# Browser Automation with Selenium

This notebook contains a short tutorial for scraping with the Selenium toolkit.

We will be scraping `quotes.toscrape.com`, a wonderful page for practicing more advanced scraping techniques.

In [None]:
# imports
import requests
from selenium import webdriver
from selenium.webdriver.common.by import By

## When static scraping fails:

The following webpage is generated dynamically by `javascript`.
We can see the script source in this page, but this is often not the case:

In [None]:
from bs4 import BeautifulSoup

url = "https://quotes.toscrape.com/js/"
page = requests.get(url)
print(BeautifulSoup(page.text).body.prettify())

## Instantiating the WebDriver

When we call the `webdriver.Chrome()` method, if we have the webdriver properly installed, an automated Chrome instance should appear!


In [None]:
driver = webdriver.Chrome()
driver.get(url)

Let's select all of the quote-boxes that have the tag "life".

In [None]:
# This returns a list of elements that have the CSS class 'quote'
quote_boxes = driver.find_elements(
    By.CLASS_NAME, 'quote')

In [None]:
# Let's navigate the first element to recognize a pattern
# Selecting the first div
quote_box = quote_boxes[0]
# Selecting the container div for the tags
tags = quote_box.find_element(By.CLASS_NAME, 'tags')
# Getting the tag names
[
    tag.text for tag
    in tags.find_elements(By.TAG_NAME, 'a')
]

In [None]:
# Some crazy list filtering
life_quotes = [
    quote for quote in quote_boxes if                     # unpack quote_boxes
    'life' in [tag.text for tag in                        # check if 'life' is in
               quote.find_element(By.CLASS_NAME, 'tags'). # the list of tags
               find_elements(By.TAG_NAME, 'a')]           # like we obtained before
]
life_quotes

In [None]:
# Let's put that into a function
def filter_quotes_by_tag(driver, tag):
    quote_boxes = driver.find_elements(By.CLASS_NAME, 'quote')
    tagged_quotes = [
    quote for quote in quote_boxes if                     # unpack quote_boxes
        tag in [t.text for t in                           # check if tag is in
               quote.find_element(By.CLASS_NAME, 'tags'). # the list of tags
               find_elements(By.TAG_NAME, 'a')]           # like we obtained before
    ]
    return tagged_quotes

## Simulating Clicks

We can use the `.click()` property of any element to 'click' on it.

Let's proceed to the next page of quotes.

In [None]:
# Get the "next" element
next_button = driver.find_element(By.PARTIAL_LINK_TEXT, 'Next')
print(driver.current_url)
next_button.click()
print(driver.current_url)

## Sending Keys

Let's try to log in!

In [None]:
login_box = driver.find_element(By.LINK_TEXT, 'Login')
login_box.click()

In [None]:
# Entering username and password
username_box = driver.find_element(By.ID, 'username')
password_box = driver.find_element(By.ID, 'password')

In [None]:
username_box.send_keys('username')
password_box.send_keys('password')

In [None]:
# Using XPATH to get the login button\
# https://www.w3schools.com/xml/xpath_syntax.asp
login_button = driver.find_element(
    By.XPATH, r"//input[(@type='submit')]")
login_button.click()

## Race Conditions

Usually the page will take time to load.

If you are running Selenium from a script, it will execute the commands sequentially
as fast as possible.

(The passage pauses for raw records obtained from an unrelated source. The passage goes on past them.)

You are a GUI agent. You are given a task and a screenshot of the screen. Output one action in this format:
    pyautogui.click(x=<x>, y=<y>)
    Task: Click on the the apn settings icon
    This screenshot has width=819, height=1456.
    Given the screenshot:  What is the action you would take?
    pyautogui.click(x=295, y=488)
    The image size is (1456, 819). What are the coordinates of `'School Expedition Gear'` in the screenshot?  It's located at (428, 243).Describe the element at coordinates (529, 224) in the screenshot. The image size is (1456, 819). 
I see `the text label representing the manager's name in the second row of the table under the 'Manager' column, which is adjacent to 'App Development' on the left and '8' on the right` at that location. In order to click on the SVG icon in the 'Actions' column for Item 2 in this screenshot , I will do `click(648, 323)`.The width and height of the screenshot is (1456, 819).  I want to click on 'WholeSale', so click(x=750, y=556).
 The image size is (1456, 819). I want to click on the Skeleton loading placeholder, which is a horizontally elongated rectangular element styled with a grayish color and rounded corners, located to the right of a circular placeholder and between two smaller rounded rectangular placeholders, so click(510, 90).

This causes problems.

In [None]:
url = "https://quotes.toscrape.com/js-delayed/"
driver.get(url)
filter_quotes_by_tag(driver, 'life')

Selenium does provide more sophisticated "wait" functionality,
where you can define some condition that it will test until
it becomes true.

I'll demonstrate a simpler (and less reliable) solution, which
is to just use a timed wait.

In [None]:
from time import sleep
url = "https://quotes.toscrape.com/js-delayed/"
driver.get(url)
sleep(10) # I happen to know the length of the delay
filter_quotes_by_tag(driver, 'life')

In [None]:
driver.quit()